ハーメルン
紗夜のBはBitchのB!
Dを守れ/二人の日常

 ――あの衝撃、とんでもない清楚系なビッチと知り合いになってから早一週間、彼女は俺の前に姿を現し続けた。
 ライブハウスで、スタジオで、楽器店でも。いやいやストーカーですよねそれ。

「ふふ、こんにちは、カンベさん」

 しまいにはここにはいないだろうと思って入ったファストフード店にまで、彼女は俺を見つけるとにこやかに挨拶をしてきやがった。
 なんで嬉しそうなんですかね。俺はあなたに会えることに恐怖しか感じないんだけど。

「それにしても……」
「いやその前になんでさも当たり前かのように俺の向かいにいるのか訊いていいですかね」
「それにしても、運命、と言いたくなる日がよもや今日とは」

 誰か助けて、人の話を聞いてくれません。遮ったのに繰り返すかフツー。この快楽のホルマリン漬けになった脳内ピンク魔王様は、こうして童貞(ゆうしゃ)である俺にエンカウントすると嬉しそうに寄ってくる。そしてその戦闘で勝利しなければ逃げられない。

「ホント……どうやっていつも居場所を把握してるんですか」
「今日は本当に偶々よ。だから嬉しいのですが」
「俺はぜんっぜん嬉しくない」
「それは大変ですね、ホテル行きますか? それともここでイキますか?」

 行かねぇしイカねぇよ! と思わず叫びそうになり、すんでのところで堪えた。騒いで居づらくなっちまうのは勘弁だし、なにより今、彼女……氷川さんと外に出るのは非常にまずい気がするしな。

「……メシがまずくなる」
「そうですね、食事中に下ネタなんて、私としたことがマナーを失念していました。すみません」

 なんだそれ、調子狂うなぁおい。と思ったけど、氷川紗夜さんは花咲川女学園ではなんと風紀委員を務めているらしく、知り合いによるととても厳しいヒトだそうだ。
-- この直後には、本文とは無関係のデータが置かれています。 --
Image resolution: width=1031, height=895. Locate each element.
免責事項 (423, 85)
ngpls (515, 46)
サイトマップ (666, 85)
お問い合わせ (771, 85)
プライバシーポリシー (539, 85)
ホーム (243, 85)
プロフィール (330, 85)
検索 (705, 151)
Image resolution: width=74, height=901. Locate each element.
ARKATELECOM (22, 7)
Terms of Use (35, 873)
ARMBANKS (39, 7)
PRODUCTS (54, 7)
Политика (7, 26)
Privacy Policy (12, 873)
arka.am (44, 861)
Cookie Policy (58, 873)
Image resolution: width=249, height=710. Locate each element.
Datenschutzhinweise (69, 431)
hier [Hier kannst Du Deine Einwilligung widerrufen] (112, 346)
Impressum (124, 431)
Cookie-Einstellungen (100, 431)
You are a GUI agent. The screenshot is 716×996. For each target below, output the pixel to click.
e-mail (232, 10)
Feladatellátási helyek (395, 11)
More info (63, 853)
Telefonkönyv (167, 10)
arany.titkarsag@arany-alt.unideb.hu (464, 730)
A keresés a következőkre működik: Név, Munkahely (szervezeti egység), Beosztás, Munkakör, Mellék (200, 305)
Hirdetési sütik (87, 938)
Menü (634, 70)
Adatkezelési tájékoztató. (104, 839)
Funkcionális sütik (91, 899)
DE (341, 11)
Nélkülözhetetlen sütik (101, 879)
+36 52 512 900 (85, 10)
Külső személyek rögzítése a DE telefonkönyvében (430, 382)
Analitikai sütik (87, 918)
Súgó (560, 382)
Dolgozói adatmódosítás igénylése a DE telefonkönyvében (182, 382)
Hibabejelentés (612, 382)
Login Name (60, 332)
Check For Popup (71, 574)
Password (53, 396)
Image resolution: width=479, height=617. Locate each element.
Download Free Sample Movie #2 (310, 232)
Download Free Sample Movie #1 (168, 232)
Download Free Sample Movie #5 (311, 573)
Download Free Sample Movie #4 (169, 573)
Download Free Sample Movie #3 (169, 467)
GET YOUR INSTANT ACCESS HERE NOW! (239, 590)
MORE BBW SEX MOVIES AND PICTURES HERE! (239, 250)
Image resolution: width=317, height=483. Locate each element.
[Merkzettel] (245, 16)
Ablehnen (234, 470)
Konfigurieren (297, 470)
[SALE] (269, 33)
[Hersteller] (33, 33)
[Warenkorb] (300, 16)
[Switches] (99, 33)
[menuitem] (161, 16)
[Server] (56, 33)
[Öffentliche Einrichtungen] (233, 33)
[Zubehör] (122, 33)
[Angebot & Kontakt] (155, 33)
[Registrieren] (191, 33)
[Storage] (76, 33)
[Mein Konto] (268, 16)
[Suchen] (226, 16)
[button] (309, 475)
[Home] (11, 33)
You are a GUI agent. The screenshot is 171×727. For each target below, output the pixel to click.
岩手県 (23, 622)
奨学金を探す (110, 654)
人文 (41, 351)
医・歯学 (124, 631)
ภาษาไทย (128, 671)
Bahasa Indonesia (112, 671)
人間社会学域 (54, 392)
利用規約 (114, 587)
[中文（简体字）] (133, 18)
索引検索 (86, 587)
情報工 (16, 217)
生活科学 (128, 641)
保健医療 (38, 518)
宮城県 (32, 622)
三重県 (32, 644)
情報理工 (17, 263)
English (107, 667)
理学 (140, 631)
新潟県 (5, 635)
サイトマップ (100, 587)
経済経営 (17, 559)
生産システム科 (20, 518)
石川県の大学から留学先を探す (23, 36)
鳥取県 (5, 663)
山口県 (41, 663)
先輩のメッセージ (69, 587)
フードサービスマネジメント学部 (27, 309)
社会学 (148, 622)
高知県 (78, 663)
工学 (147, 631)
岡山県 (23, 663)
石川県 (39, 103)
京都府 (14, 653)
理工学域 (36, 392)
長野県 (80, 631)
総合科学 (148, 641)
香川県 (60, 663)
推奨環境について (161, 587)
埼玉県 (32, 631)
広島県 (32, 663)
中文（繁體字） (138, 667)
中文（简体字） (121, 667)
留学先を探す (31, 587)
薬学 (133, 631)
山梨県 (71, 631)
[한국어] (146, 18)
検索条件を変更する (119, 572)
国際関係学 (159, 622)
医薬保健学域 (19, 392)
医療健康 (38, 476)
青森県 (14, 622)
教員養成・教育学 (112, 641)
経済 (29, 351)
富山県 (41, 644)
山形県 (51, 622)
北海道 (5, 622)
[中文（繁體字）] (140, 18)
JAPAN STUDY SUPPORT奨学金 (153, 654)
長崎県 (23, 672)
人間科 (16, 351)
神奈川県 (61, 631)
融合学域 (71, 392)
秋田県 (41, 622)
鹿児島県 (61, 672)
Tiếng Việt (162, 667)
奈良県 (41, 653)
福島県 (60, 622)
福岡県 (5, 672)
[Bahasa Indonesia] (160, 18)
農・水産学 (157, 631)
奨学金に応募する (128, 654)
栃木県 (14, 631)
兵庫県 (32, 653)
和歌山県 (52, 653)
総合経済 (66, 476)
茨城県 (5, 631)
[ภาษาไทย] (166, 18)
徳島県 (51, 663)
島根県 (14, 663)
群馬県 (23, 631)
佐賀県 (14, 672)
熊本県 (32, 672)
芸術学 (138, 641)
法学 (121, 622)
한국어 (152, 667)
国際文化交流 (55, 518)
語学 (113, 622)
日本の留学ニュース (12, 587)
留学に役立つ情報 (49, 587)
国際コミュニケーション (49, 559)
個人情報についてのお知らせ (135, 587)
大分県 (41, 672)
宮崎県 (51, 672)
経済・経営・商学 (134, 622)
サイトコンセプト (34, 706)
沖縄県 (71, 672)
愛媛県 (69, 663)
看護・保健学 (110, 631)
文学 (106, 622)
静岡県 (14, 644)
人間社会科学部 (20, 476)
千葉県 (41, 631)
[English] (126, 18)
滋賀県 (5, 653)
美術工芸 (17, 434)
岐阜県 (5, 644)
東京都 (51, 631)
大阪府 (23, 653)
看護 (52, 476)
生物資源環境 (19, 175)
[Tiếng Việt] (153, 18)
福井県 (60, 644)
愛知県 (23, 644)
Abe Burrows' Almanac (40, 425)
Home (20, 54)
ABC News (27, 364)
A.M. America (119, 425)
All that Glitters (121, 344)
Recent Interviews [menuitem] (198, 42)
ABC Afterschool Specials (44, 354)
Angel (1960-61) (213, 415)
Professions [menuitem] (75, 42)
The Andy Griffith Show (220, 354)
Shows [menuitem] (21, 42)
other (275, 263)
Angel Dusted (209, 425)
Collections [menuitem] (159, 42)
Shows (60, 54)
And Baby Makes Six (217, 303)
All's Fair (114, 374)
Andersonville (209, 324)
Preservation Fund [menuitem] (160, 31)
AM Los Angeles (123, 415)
確かにRoseliaの氷川紗夜のイメージも自分にも他人にも厳しくて、ストイックなヒトって印象だったから、すぐに腑に落ちた。けど、それが逆に俺への向けてくる言葉の異常性を際立たせていてもいるんだが。

「そうでした。この間のライブ、聴きに行きましたよ」
「え、マジで?」
「マジです」

 転換された話題は、俺と氷川さんを唯一、真っ当に繋いでいるはずの話題……音楽だった。
 週末に行われた仲間とのライブは、大成功を収めた。徐々にファンもついてくれていて、今はガールズバンドが隆盛を誇ってることもあり、こうしてライブハウスなんかで活動できるアマチュアが盛んってのは、いい時代になったと言わざるを得ない。
 ――まぁ、その最先端が、目の前でポテトかじってるビッチなんだけど。

「とても素敵でした。一人一人の技術も高く、また……楽しい、という気持ちに突き動かされている感覚が、とても」
「……氷川さん」
「これからも精進してください。バンド仲間として、ライバルとして、私の励みにもなりますから」

 すっげぇ真っ当な言葉。しかもあのRoseliaのギタリストに、圧倒的な練習量に裏打ちされた正確無比な技術と、まるで冷たい炎を浴びてるような、すべてに挑戦していくあの冷静さとは違った熱に、男女問わずいったい何人が憧れを抱いているのか、わからないようなヒトに、俺たちは褒められた。